TASK TO COMPLETE: Find the line containing "Instruction: Click top" in the data below, then output that line and each one after it exactly, with nothing else.

EXCERPTED DATA:
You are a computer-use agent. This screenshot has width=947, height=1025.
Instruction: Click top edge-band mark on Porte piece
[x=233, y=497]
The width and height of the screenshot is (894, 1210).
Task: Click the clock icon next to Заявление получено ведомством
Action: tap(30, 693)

RESULT OF THIS TASK:
Instruction: Click top edge-band mark on Porte piece
[x=233, y=497]
The width and height of the screenshot is (894, 1210).
Task: Click the clock icon next to Заявление получено ведомством
Action: tap(30, 693)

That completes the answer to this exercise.